Кто-то кашлянул. Девочки зашумели тетрадями и листами бумаги.

Лекция началась.

Минут через десять дверь распахнулась так, что с грохотом ударилась ручкой о стену.

Головы повернулись.

Влетел Боря.

Лицо  у него было безумное. Не театрально безумное, а по настоящему  студенчески безумное,  которое появляется у человека, внезапно  осознавшего, что он действительно сейчас делает то, на что легкомысленно  согласился вчера вечером, и в эту минуту со всей ясностью понял, что  это было ошибкой.

Он сделал несколько шагов.
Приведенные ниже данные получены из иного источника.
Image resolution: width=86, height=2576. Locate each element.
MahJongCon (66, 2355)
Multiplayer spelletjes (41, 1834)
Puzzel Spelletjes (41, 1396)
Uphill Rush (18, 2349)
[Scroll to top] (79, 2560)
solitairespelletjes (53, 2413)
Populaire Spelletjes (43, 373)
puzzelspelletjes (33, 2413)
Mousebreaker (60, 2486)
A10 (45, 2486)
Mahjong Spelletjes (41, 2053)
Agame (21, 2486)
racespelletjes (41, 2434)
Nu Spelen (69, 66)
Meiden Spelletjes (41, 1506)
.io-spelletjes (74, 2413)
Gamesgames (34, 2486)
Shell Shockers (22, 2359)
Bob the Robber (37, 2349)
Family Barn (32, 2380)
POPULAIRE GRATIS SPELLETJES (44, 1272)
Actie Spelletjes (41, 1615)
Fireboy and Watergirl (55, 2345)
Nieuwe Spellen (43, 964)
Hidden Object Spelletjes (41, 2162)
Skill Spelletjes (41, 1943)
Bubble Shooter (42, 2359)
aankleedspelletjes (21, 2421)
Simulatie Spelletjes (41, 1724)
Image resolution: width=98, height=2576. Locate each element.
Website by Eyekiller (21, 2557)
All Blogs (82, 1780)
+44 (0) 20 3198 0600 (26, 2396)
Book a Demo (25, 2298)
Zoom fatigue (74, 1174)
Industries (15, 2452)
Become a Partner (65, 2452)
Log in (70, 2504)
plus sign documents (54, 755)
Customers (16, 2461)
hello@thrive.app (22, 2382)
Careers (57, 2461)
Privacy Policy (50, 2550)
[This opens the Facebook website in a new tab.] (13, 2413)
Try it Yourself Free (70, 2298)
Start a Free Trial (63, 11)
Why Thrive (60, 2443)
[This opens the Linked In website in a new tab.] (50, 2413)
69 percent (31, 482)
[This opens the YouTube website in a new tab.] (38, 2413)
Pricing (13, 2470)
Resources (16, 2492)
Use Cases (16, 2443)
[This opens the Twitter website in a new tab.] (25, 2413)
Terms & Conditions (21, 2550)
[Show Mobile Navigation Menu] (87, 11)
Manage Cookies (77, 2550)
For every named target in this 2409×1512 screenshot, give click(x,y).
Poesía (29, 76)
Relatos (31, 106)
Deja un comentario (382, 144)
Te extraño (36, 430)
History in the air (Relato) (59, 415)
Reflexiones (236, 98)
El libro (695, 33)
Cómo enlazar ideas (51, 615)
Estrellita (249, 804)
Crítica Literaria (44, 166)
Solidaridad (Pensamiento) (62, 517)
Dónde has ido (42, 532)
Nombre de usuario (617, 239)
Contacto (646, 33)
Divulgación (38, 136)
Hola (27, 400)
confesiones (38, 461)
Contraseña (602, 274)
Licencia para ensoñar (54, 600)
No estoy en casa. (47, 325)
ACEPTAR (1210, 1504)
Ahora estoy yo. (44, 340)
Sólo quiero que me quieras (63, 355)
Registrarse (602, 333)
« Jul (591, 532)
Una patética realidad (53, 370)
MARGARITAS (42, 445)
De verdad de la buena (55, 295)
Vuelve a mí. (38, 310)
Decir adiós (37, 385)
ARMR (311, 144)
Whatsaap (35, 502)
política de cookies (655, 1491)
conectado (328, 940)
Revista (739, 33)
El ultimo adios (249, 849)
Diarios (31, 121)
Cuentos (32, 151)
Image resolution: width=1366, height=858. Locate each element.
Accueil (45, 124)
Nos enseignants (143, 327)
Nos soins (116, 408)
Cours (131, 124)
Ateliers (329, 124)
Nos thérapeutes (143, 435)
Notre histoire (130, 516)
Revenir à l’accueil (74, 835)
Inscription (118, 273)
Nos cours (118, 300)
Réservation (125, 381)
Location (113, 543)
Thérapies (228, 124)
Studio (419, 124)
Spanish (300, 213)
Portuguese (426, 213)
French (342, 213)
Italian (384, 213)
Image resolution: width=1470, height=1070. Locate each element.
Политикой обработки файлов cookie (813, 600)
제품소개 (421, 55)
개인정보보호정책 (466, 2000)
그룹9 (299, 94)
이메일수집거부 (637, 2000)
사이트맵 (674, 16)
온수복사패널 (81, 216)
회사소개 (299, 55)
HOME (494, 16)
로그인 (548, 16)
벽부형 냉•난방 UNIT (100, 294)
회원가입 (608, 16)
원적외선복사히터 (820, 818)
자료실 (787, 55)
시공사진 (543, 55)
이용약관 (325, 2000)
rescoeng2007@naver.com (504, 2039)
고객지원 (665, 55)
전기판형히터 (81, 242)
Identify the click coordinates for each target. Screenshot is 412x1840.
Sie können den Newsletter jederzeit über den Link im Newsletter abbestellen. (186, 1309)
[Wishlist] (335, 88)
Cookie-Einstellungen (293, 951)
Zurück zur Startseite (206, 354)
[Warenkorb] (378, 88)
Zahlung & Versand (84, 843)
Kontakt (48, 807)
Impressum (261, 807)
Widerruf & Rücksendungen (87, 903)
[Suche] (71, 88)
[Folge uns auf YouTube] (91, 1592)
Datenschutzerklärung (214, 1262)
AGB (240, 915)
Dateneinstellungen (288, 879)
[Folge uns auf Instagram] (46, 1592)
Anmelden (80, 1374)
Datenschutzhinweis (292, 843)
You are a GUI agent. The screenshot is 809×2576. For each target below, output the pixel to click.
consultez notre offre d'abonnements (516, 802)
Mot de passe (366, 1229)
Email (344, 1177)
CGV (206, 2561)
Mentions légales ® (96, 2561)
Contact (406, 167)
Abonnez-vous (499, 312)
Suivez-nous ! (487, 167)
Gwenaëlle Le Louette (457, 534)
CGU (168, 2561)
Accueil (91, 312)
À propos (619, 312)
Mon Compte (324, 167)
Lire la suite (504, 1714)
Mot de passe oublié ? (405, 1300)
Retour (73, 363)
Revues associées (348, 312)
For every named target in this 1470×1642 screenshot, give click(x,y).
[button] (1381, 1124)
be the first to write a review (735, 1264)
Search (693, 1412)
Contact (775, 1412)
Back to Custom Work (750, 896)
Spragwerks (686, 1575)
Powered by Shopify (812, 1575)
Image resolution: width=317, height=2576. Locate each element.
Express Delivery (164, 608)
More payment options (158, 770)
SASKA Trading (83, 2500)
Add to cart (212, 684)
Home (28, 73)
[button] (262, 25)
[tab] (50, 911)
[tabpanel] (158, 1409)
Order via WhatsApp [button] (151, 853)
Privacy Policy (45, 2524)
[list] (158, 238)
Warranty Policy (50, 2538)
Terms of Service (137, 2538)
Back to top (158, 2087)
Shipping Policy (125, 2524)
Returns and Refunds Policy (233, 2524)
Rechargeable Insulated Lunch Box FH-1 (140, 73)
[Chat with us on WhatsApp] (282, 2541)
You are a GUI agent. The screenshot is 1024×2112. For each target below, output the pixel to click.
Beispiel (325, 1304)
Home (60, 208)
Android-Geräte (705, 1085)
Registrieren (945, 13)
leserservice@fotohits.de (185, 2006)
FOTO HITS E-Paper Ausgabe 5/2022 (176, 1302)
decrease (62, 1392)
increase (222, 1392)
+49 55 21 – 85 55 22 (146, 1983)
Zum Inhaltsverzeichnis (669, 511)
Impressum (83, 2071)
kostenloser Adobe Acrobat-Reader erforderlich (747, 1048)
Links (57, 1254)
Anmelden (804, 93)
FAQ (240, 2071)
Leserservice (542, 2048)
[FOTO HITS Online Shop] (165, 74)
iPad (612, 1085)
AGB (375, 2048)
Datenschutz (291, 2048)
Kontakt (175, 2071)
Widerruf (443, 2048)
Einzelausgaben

Как настоящий актёр, он не позволил себе посмотреть в нашу сторону.

Кто-то в первом ряду непроизвольно отодвинул стул.

Боря остановился и закричал:

— Как?! Вы ещё здесь?!

После  этих слов он на секунду замешкался, словно раздумывая, не лучше ли ему  так же резво выскочить обратно из аудитории. Но актёрское начало в его  душе взяло верх над презренными опасениями.

—  Вы всё ещё здесь? Как можете вы слушать эти мёртвые, — Боря повёл рукой  в сторону преподавателя, — мёртвые схоластические речи, когда лучшие  сыны России уже на Сенатской!

И  вот тут произошло главное. Никто ничего не понял. То есть совершенно. В  аудитории как будто одновременно выключили общий смысл. Все мгновенно  оцепенели той особенной коллективной растерянностью, которая возникает,  когда событие настолько выбивается из советской нормы, что сознание  отказывается признать его реальным.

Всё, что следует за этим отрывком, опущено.